===== TEXT FOR ANALYSIS

- The Washington Times - Friday, April 7, 2006

Unemployment declined to 4.7 percent last month, approaching a five-year low, as the economy churned out 211,000 new jobs — a sign of steady economic growth and good news for cash-strapped consumers.

Nearly all the job gains were in services and professions such as health care, hospitality, retail, architecture and engineering, with manufacturing posting a decline of 5,000 jobs, the Labor Department reported yesterday. Average wage gains fell off slightly to a 3.4 percent pace over last year, but remained near five-year highs.

Many signs have emerged of a strengthening labor market this year. Joblessness is falling among all the main worker groups, from blacks and Hispanics to adult white men and women, and the number of discouraged workers and people working part-time because they must is dwindling. The number of workers on unemployment rolls is dropping by the week.

“The job market is good, and there is no danger of a sudden end to the economic expansion,” despite a sharp slowdown in the housing market, high energy prices, and threats of bankruptcy in Detroit, said Roger M. Kubarych, an economist with HVB Group.

The stock and bond markets reacted negatively to the job news, worrying that the improving job market will fan wage inflation and prompt the Federal Reserve to keep raising interest rates. The Dow Jones Industrial Average dropped 97 points to 11,120, while the yields on Treasury 10-year bonds shot up to nearly 5 percent.

But Mr. Kubarych said the markets have little to fear that what’s good for workers will be bad for investors. “Despite the low unemployment rate, wage pressures are modest.”

President Bush, whose low ratings in part reflect public perceptions that the economy is not much improved, hailed yesterday’s “evidence of an economic resurgence that is strong, broad and benefiting all Americans.”

While the job gains in recent months have not been large compared with past job booms, they nevertheless have been big enough to absorb new people joining the labor force. In booming sectors of the economy such as construction, energy and health care, shortages of skilled workers such as nurses, engineers and craftsmen have emerged.

“We have solid job growth, but no significant inflationary pressures,” said Bill Cheney, chief economist with John Hancock Financial Services. With the unemployment rate now firmly ensconced below 5 percent and headed toward the 1990s low of 4 percent, he expects the strengthening market to start drawing workers back from the sidelines where many apparently have been waiting until better jobs and wages emerged.

==========
===== INFORMATION PROVIDED

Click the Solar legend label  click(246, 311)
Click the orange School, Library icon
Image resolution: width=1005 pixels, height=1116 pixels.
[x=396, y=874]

==========

▶ TASK PROMPT
Extend the news article about unemployment falling to 4.7 percent, starting after its final sentence.

▶ EXPECTED ANSWER
“We’re now creating enough jobs to push labor force participation rates back upward towards pre-recession levels,” he said. “We’re starting to take up some of the slack in the economy,” but at a gradual pace that should not alarm the Fed or the markets, he said.

Richard Yamarone, economist with Argus Research Corp., said the economy appears to have achieved what analysts call “full employment” — a state where nearly every worker who wants a job can get one fairly easily. In such a market, those still unemployed for long periods generally lack the skills or education they need to get what jobs are available.

Because Fed officials have focused frequently on the declining supply of skilled workers, “we can’t possibly see how the central bank will not find concern with this report,” Mr. Yamarone said. “Keep in mind that about 70 percent of all final costs to products and services come from labor.”

Christian E. Weller, senior economist with the Center for American Progress, said the job market has made slow progress since the economy emerged from recession in late 2001, but wages and job growth still remain meager by historical standards.

Job gains averaging a little more than 200,000 in recent months are “respectable,” but “barely average” for the United States, he said.

Far from raising inflation concerns, below-average job growth since 2001 “has actually translated into a slowing of wage growth,” with wages barely keeping pace with inflation in recent years, he said.

The end of the housing boom may create challenges for the job market in coming months, the economists said, as housing construction, real estate finance and related industries had driven the creation of as much as half of all jobs during the boom years.

“It is unclear if there is enough momentum in non-construction-related jobs to dampen the impact of the slowing construction boom,” said Mr. Weller. He noted that industries with job growth last month, such as retail and hospitality, pay relatively low wages ranging around $10 an hour that on average are only half as much as construction and finance wages.